I am trying to find the maximum likelihood estimators and the method of moments of the following:
g(x;w;s) = pdf = 1/we^((-x-s)/(w)), for x > s
For finding the MEE of s and w, I know I have to solve the following two functions:
(1) xbar = mu
(2) 1/n summation Xi^2 = mu^2 + var
I found the E[x] = mu = integral from s to infinity x*1/we^((-x-s)/w)dx =
e^(-2s/w)(w+s)
I then found E[X^2] = var = integral from s to infinity x^2*1/we^((-x-s)/w)dx =
e^(-2s/w)(2w^2+2ws+s^2)
From here I now have my two equations:
(1) xbar = e^(-2s/w)(w+s)
(2) 1/n summation Xi^2 = mu^2 + e^(-2s/w)(2w^2+2ws+s^2)
Now I know I need to solve the two systems of equations, but I am having a difficult time solving them. I wanted to solve the first equation for either w or s, and they substitute into the second equation, but I cannot figure it out. I am wondering if I integrated on the correct bounds?

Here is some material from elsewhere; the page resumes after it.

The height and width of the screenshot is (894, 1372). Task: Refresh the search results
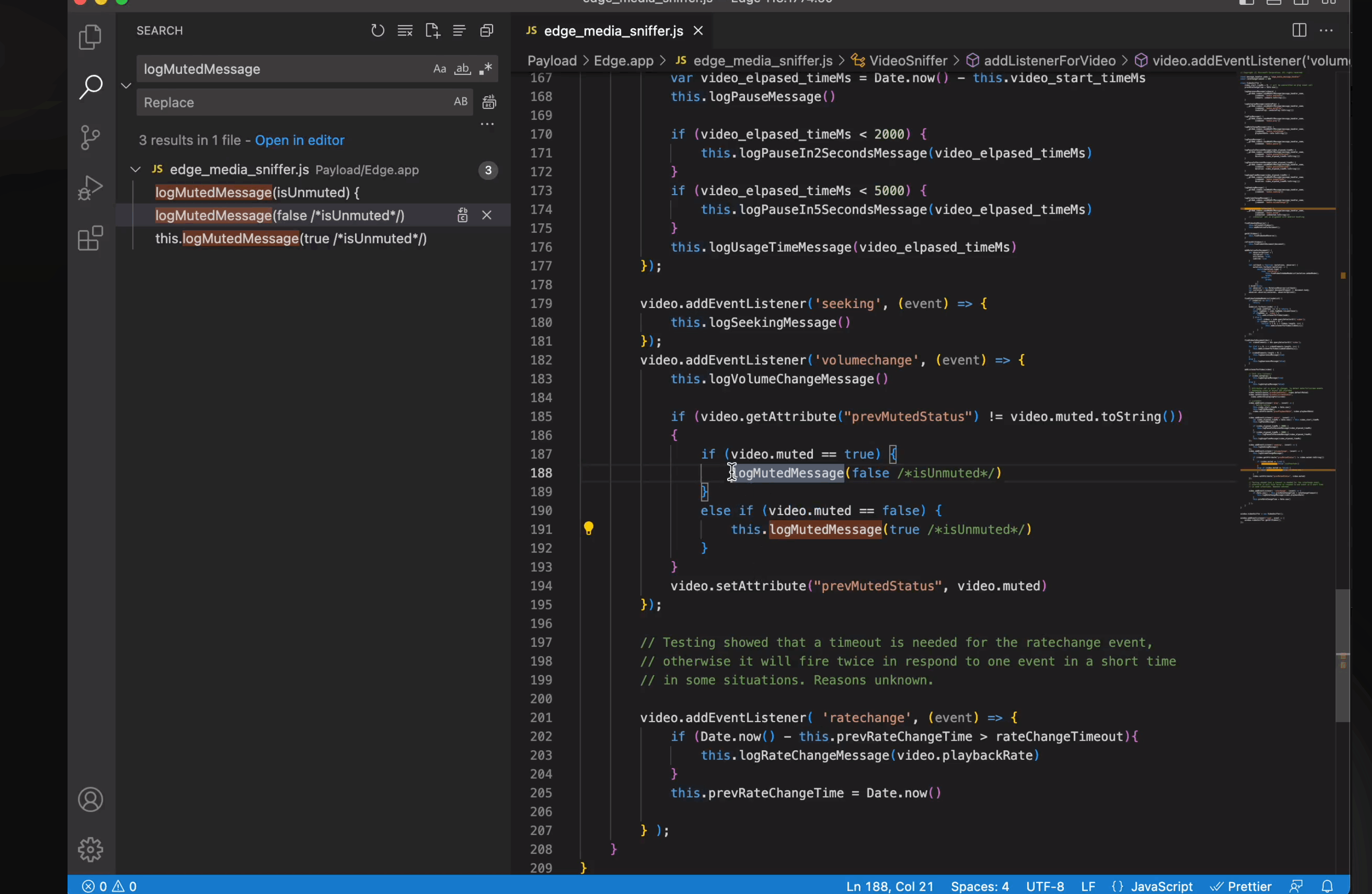point(377,31)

It made sense to me, but it might be wrong. So since I couldn't get any further using the MME, I attempted the method of maximum likelihood and I got the following:
P(X1=x1, X2=x2,...,Xn=xn)
= P(X1=x1)P(X2=x2)...P(Xn=xn)
= g(x1;w;s)g(x2;w;s)...g(xn;w,s)
= 1/we^((-x1-s)/w) * 1/we^((-x2-s)/w) *... * 1/we^((-xn-s)/w)

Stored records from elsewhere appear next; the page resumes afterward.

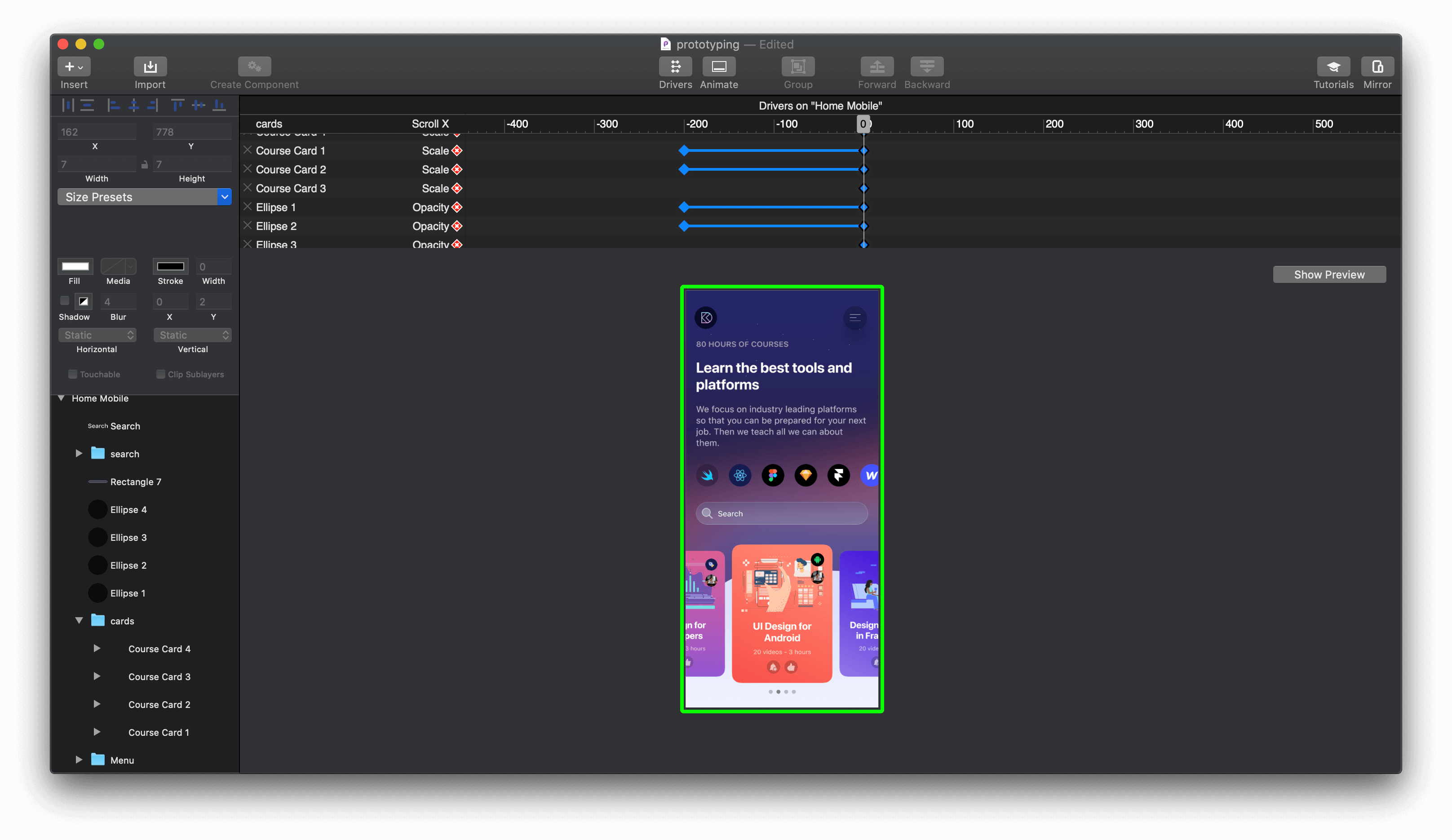The height and width of the screenshot is (840, 1452).
Task: Expand the Menu folder layer
Action: pyautogui.click(x=79, y=760)
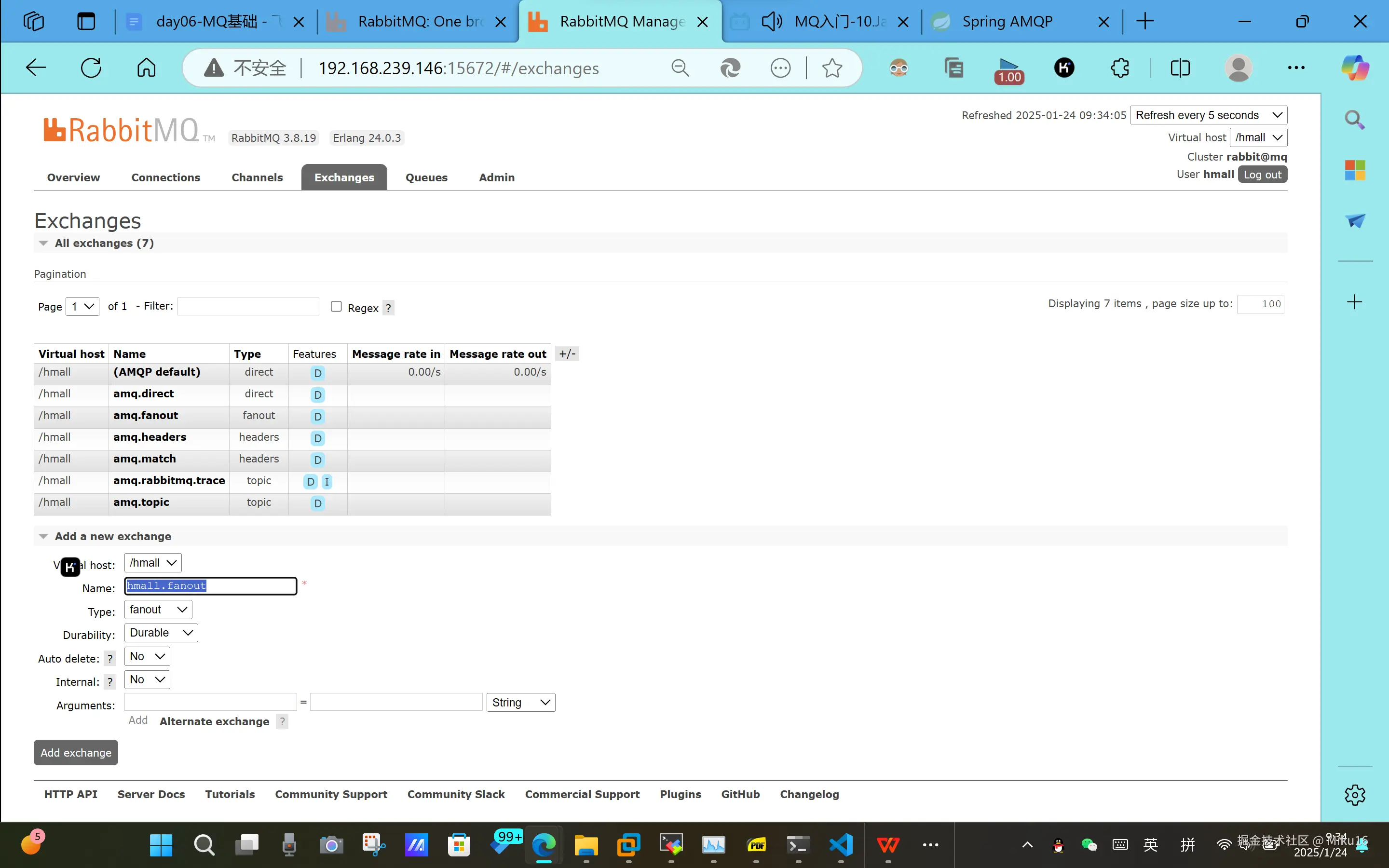Click the browser refresh icon
The height and width of the screenshot is (868, 1389).
(x=91, y=68)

= 1/w^ne^(-1/w summation xi+s)
From here I am again stuck and I'm unsure if I even did this correctly. I don't know if what I did makes sense to anyone, but any help would be greatly appreciated! :)
Thank everyone! Lizzie
p.s. I'm sorry it's hard to read my math problem in this format I typed it, I'm unfamiliar with this website.